Can you convert the records below, starting at the line that contains "You are a GUI" and ending at the line that contains "pyautogui.click(x=1105, y=37)", into a JSON list of strings with one string per line and blank lines left out?

▸ Input:

━━━━━━━━━━━━━━━━━━━━━━━━━━━━━━

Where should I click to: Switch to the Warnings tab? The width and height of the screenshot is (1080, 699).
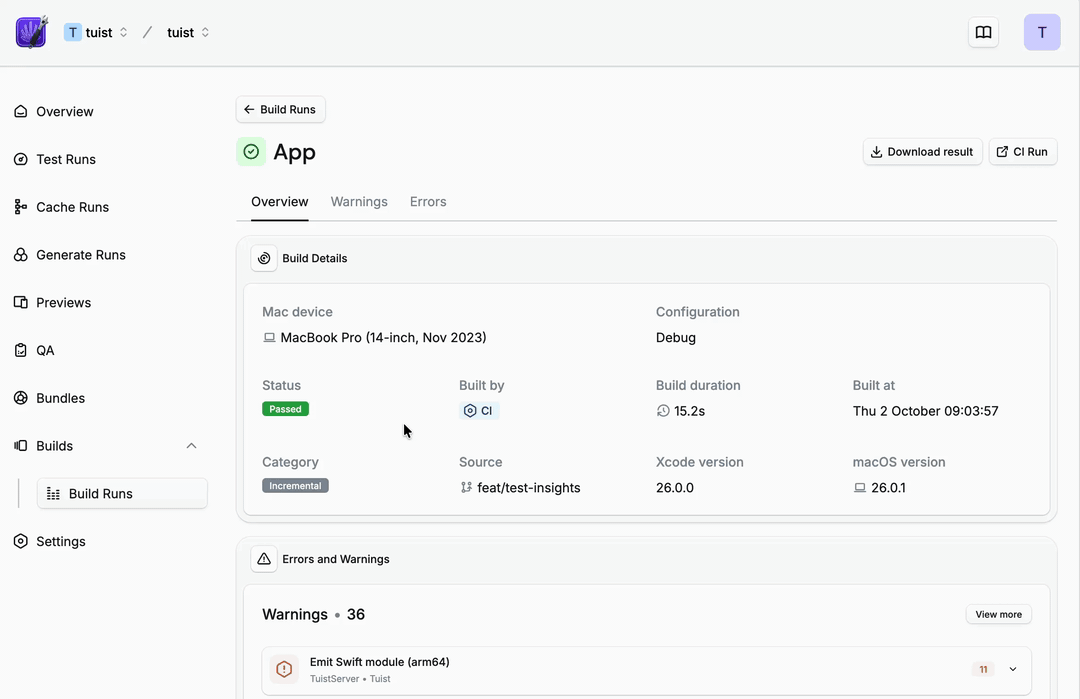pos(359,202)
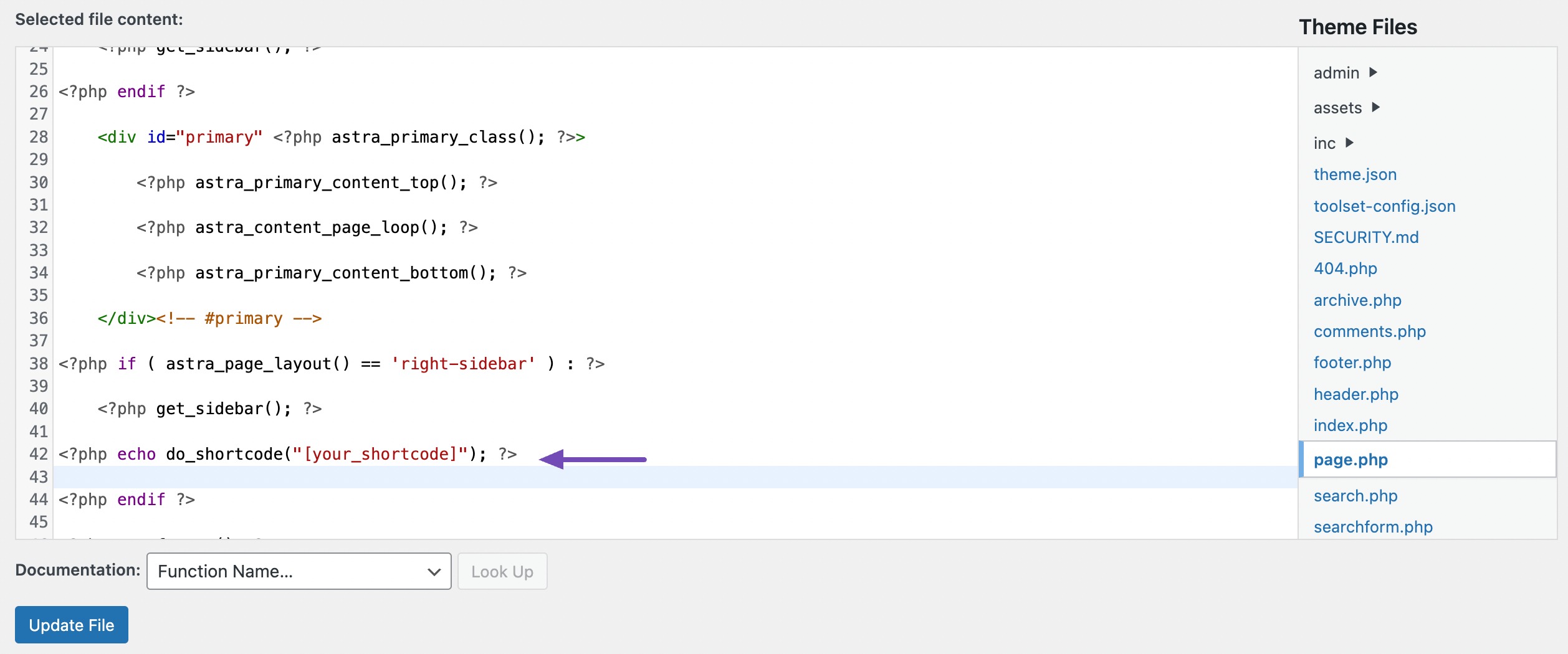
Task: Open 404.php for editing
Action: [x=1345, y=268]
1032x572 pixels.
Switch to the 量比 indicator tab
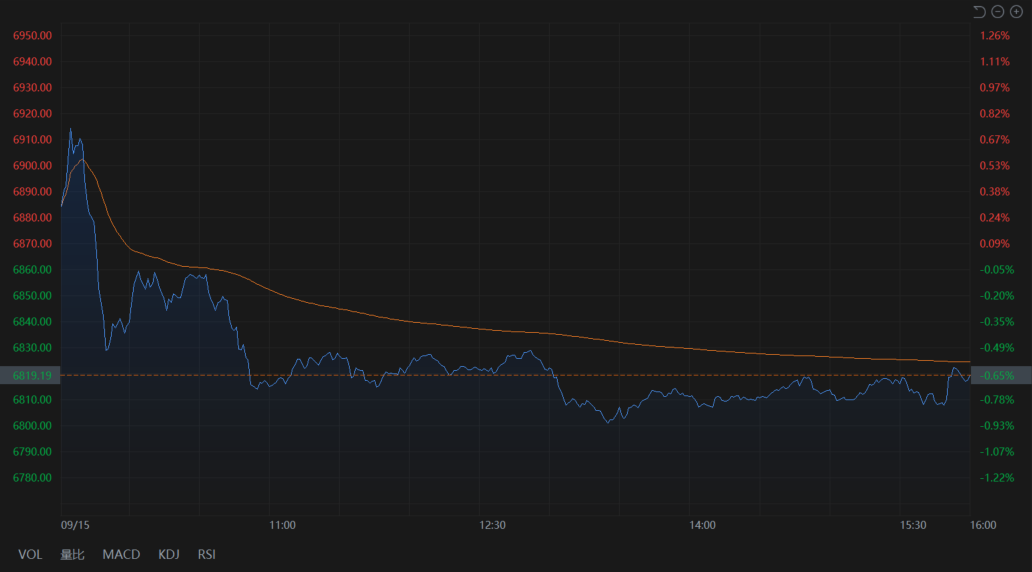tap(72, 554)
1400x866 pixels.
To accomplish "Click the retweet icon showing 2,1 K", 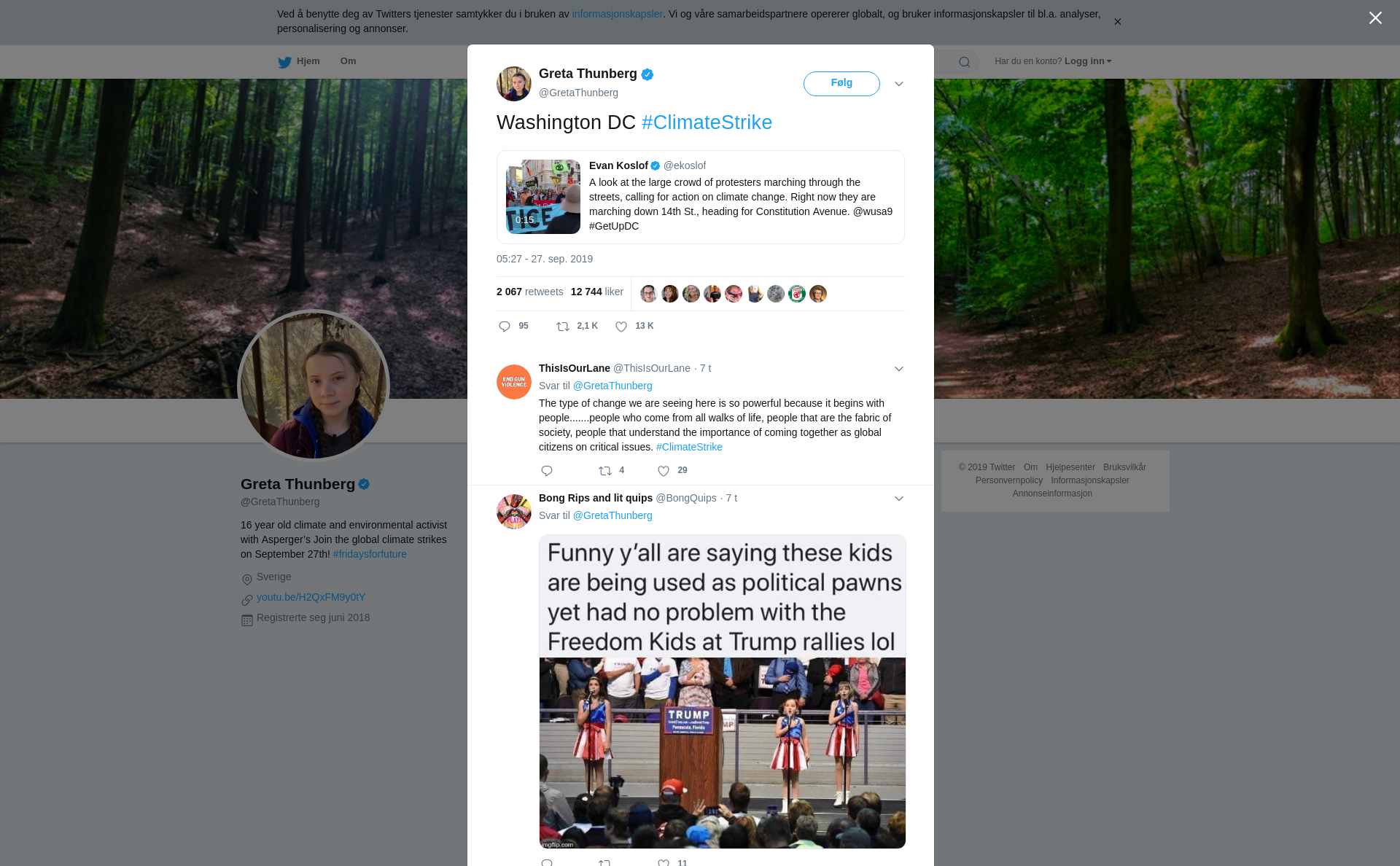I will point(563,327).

━━━━━━━━━━━━━━━━━━━━━━━━━━━━━━

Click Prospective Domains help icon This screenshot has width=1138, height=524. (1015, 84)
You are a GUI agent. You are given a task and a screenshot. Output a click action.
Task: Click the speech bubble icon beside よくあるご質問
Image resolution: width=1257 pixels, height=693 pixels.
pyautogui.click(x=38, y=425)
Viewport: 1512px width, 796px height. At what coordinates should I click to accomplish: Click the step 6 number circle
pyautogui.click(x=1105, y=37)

━━━━━━━━━━━━━━━━━━━━━━━━━━━━━━

▸ Exercise solution:
[
  "You are a GUI agent. You are given a task and a screenshot. Output a click action.",
  "Task: Click the speech bubble icon beside よくあるご質問",
  "Image resolution: width=1257 pixels, height=693 pixels.",
  "pyautogui.click(x=38, y=425)",
  "Viewport: 1512px width, 796px height. At what coordinates should I click to accomplish: Click the step 6 number circle",
  "pyautogui.click(x=1105, y=37)"
]